At the other end of the spectrum lie countries like France and Japan, where the procuracy is tightly controlled and pyramidal in shape. For example, at the apex of the Japanese system sits the Supreme Public Prosecutors Office, followed by eight High Public Prosecutors Offices and then fifty District Public Prosecutors Offices. At the base are 452 Local Public Prosecutors Offices, located in major cities throughout Japan. The Local Offices prosecute only relatively minor cases, while the District Offices handle all serious crimes. Moreover, Japanese prosecutors are an elite subset of the population; they have graduated from top law schools, passed an extremely rigorous bar exam, and endured two years of training at the Supreme Court’s Legal Training Institute. Because they are overseen by the Supreme Court, Japanese prosecutors at all levels have close association with judges; indeed, prosecutors can transfer to judicial work if they like and vice versa. As a result of their training and the hierarchy within which they work, and perhaps their close association with the judiciary, Japanese prosecutors value consistency in case-handling to a degree which other nations’ prosecutors find almost inconceivable (Johnson 1996, 1998).

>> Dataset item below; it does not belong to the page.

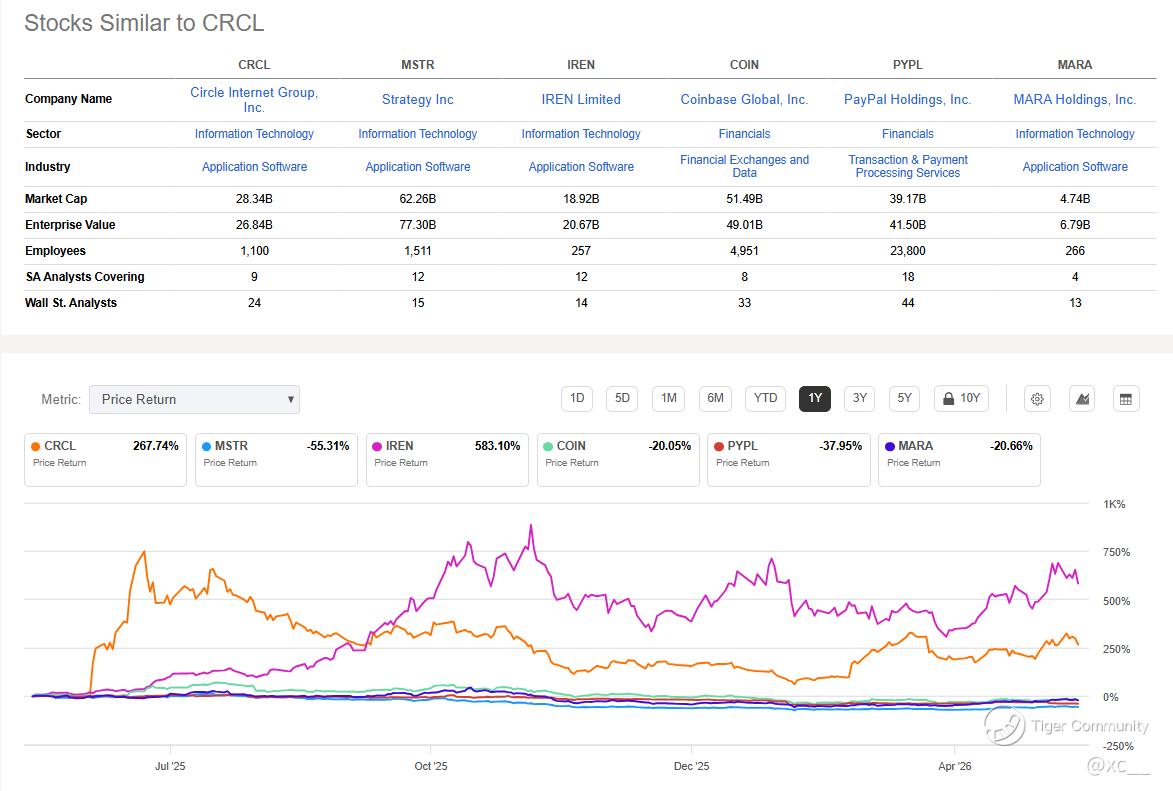The width and height of the screenshot is (1173, 791).
Task: Choose the 6M time range
Action: [x=715, y=398]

Centralization also affects the extent to which prosecutors can be influenced by public opinion. Officials in decentralized offices are often vulnerable to intense local political pressures and media criticism. In contrast, where public prosecutors’ offices form part of a civil service hierarchy headed by the Ministry of Justice, prosecutors may consider themselves more immune from public opinion. They contend that this immunity is crucial in order for the prosecutor to remain objective and impartial; it allows him to more easily dismiss cases for insufficient evidence, or to prosecute popular or famous citizens, without fear of retaliation on election day. These claims to immunity should not be taken at face value, however; some modern prosecutors in Italy, Spain, France, and Portugal will actively court the media to generate public interest and support for their cases. Prosecutors in civil service countries are also much less likely than American prosecutors to leave government work for private practice; hence, they are less concerned about keeping good relations with the local defense bar. However, the existence of tight governmental controls provides a different sort of pressure: at least one scholar has noted that Japanese prosecutors have been severely criticized for failing to prosecute corrupt politicians (Johnson 1996).

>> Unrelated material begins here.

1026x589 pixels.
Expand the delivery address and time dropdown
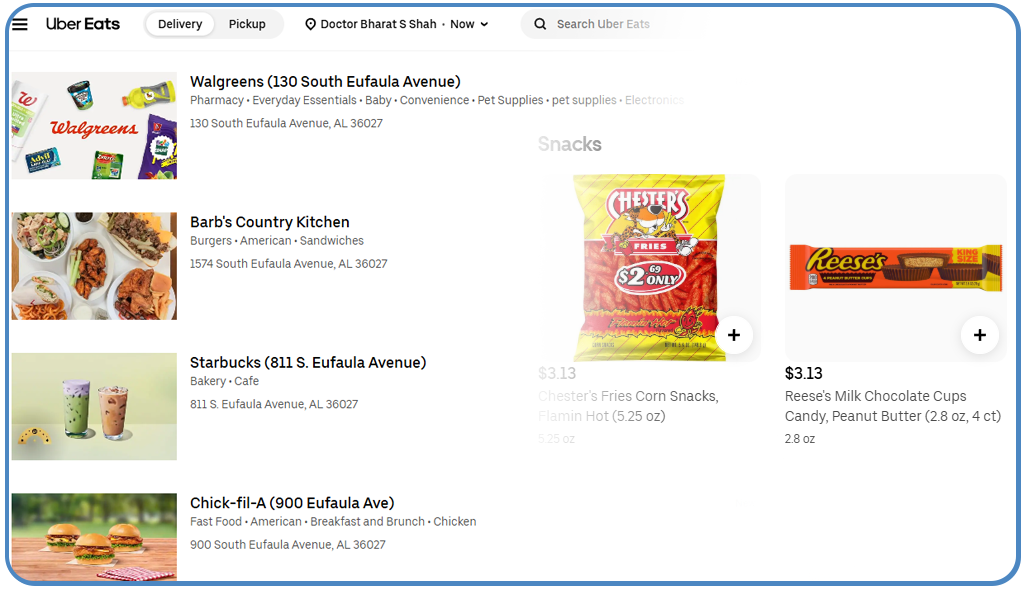[x=485, y=24]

3. Accountability To The Public

As the previous comments regarding public opinion and corrupt politicians reveal, prosecutors in most countries must answer to someone for their unpopular decisions. As discussed above, some countries have responded to this issue by providing victims with the right to initiate private prosecutions after the public prosecutor declines to file charges. While there is not much data on the degree to which these provisions are used by private citizens, the existence of these policies serves (at least in theory) as a check on the prosecutor’s monopoly over charging decisions.

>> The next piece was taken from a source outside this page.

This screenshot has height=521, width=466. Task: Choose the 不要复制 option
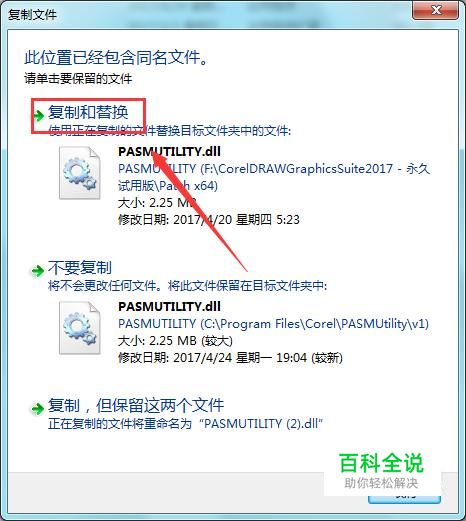tap(80, 267)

Where the prosecutor is an elected official, as in the United States, accountability is likely to come from another source: re-election pressures. A prosecutor who wishes to be re-elected must present herself as an ethical, fair, and supremely competent attorney and administrator who is responsive to the demands of the local community (Flemming et al. 1992). She is thus not likely to file charges for technical violations about which the local community cares little (such as prostitution in some places), and she may press for rigorous prosecution and sentencing for those crimes which inspire publicity, political lobbying, or protest (such as drunk driving or domestic violence in the latter part of the twentieth century).

Where the prosecutor is a career civil servant, accountability is usually to his superiors or to the Ministry of Justice. Decisions not to file charges will be reviewed by prosecutorial superiors, who tend to be conservative in matters of discretion not to prosecute (Damaska 1981). Japanese prosecutors, for example, must seek the approval of two or three superiors before making any charge decision (Johnson 1996, 1998). Yet some civil servant prosecutors have found another source of leverage; as noted above, prosecutors in Latin European countries often attempt to use media coverage to pressure office superiors into filing or pursuing controversial criminal cases. Hierarchical control is not unproblematic, though, particularly when it affects a prosecutor’s career advancement. France, for example, enacted reforms in 1993 and 1994 to limit the discretionary powers of the Minister of Justice, with regard to both his hierarchical supervision of prosecutorial activities and his decisions concerning the status, promotion, and discipline of public prosecutors (di Federico 1998).

Assessments of accountability must acknowledge context: prosecutors are, inter alia, employees of large organizations. As such, they must advance the interests of the organization in order to advance their own careers. Hence, prosecution policy and behavior are likely to follow bureaucratic dictates or public demands, despite (or within) the constraints provided by formal law.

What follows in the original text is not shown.